Determining local service levels for a heart failure service for the management of chronic heart failure
Benchmarks for a standard population
Available data suggest that the standard benchmark rate for new referrals into a heart failure service is 0.5%, or 500 per 100,000 population, aged 45 years or older per year. Around 1.8%, or 1800 per 100,000 population, aged 45 years or older, are expected to have confirmed heart failure, and may require support from a heart failure service. Approximately 40% of the English population is aged 45 years or older.
For a standard primary care trust population of 250,000 (around 100,000 people are aged 45 years or older) the average number of people requiring a new referral to a heart failure service would be 500 per year (or 0.5% of the population aged 45 years or older). A standard primary care trust population is expected to have around 1800 people with a confirmed diagnosis of heart failure (1.8% of the population aged 45 years or older) who may also require support from a heart failure service at any one time.
For an average practice with a list size of 10,000 (around 4000 are aged 45 years or older) the average number of people requiring a new referral to a heart failure service would be 20 per year (0.5% of the population aged 45 years or older). An average sized practice is expected to have around 70 people with a confirmed diagnosis of heart failure (1.8% of the population aged 45 years or older) that may also require support from a heart failure service at any one time.
Not all people with suspected heart failure who are referred for specialist assessment or echocardiography are subsequently diagnosed with heart failure. It has been estimated that approximately 40% or around 0.2% of the population aged 45 years or older, are likely to have the diagnosis of heart failure confirmed. See figure 1 for details.

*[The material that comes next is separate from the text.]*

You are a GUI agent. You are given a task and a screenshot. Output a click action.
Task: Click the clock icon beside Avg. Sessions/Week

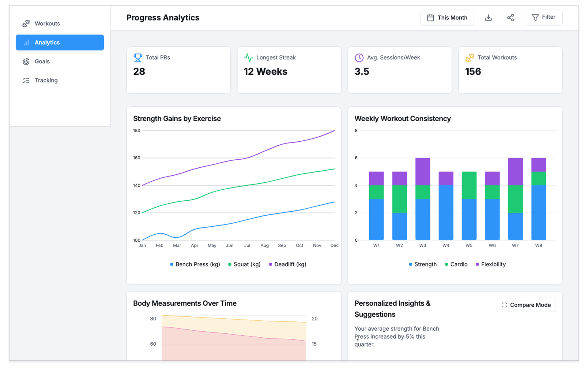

A proportion of people with diagnosed heart failure will be at high risk of emergency admission and readmissions. This group of patients is likely to benefit from the coordinated care of a heart failure service and this could impact on the local service provision required. The PARR (Patients at risk of re-hospitalisation) tool can support commissioners to identify the local high risk population and plan service requirements.
This service is likely to fall under the programme budgeting category 210A (problems of circulation - coronary heart disease) and may also fall under the programme budgeting category 210C (problems of cardiac rhythm - coronary heart disease).
Examine the assumptions used in estimating these figures.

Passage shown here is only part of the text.